##### RECORDS #####

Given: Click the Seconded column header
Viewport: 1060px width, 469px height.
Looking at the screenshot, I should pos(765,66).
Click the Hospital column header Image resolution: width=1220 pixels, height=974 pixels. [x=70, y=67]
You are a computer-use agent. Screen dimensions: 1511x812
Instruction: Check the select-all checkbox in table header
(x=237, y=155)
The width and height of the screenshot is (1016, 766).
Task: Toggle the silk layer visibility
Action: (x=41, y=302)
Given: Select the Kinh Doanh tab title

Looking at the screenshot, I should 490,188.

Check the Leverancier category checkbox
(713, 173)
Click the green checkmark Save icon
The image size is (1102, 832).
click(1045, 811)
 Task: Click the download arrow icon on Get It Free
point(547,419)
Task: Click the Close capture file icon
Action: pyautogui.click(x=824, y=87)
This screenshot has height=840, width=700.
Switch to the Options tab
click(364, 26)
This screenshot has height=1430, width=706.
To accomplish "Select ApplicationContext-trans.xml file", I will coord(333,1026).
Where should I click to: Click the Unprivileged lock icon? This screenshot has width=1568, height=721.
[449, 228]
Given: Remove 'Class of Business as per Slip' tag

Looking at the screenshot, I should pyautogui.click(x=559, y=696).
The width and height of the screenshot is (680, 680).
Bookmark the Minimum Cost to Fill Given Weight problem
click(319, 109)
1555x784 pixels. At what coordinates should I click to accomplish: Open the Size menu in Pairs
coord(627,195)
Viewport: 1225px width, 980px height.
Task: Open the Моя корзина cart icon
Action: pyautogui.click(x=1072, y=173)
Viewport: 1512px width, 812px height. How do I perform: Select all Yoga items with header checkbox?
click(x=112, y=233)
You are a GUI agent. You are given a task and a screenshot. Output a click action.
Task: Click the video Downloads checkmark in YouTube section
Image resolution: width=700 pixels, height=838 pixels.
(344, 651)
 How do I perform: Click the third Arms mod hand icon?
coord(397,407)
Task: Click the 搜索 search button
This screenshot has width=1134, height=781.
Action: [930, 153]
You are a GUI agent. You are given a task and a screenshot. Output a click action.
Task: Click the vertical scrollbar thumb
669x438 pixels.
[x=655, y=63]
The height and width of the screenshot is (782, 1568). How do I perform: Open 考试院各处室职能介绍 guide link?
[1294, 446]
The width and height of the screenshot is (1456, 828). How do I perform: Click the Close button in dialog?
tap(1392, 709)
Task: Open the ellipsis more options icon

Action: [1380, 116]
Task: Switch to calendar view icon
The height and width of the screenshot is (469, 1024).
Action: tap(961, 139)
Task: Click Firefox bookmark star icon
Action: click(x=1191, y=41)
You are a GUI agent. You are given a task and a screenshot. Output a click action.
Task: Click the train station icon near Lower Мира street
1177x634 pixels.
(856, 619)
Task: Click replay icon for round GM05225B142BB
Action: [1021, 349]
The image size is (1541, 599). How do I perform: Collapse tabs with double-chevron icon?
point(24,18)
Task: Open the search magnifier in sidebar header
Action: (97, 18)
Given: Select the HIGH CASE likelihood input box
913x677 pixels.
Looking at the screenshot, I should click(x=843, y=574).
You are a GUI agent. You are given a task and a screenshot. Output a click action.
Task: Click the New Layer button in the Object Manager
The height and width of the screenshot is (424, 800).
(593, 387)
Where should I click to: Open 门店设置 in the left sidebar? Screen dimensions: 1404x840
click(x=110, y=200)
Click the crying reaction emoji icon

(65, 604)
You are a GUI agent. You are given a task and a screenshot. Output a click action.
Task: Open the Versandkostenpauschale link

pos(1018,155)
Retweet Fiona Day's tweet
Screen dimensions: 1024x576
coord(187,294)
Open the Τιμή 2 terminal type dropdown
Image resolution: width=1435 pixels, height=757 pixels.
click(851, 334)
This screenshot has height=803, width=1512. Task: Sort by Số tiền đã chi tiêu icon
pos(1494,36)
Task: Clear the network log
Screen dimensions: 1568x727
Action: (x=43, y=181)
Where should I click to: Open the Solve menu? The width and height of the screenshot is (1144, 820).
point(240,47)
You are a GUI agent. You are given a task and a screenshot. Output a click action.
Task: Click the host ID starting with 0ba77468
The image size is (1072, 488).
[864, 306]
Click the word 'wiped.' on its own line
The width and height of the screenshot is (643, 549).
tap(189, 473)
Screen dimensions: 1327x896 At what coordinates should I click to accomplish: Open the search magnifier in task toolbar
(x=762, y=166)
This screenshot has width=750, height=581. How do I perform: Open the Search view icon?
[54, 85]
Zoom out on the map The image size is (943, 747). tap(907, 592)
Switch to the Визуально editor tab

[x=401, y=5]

#####

Repeat the data word for word, starting at the line containing "This screenshot has height=803, width=1512." and ending at the line containing "tap(189, 473)".

This screenshot has height=803, width=1512. Task: Sort by Số tiền đã chi tiêu icon
pos(1494,36)
Task: Clear the network log
Screen dimensions: 1568x727
Action: (x=43, y=181)
Where should I click to: Open the Solve menu? The width and height of the screenshot is (1144, 820).
point(240,47)
You are a GUI agent. You are given a task and a screenshot. Output a click action.
Task: Click the host ID starting with 0ba77468
The image size is (1072, 488).
[864, 306]
Click the word 'wiped.' on its own line
The width and height of the screenshot is (643, 549).
tap(189, 473)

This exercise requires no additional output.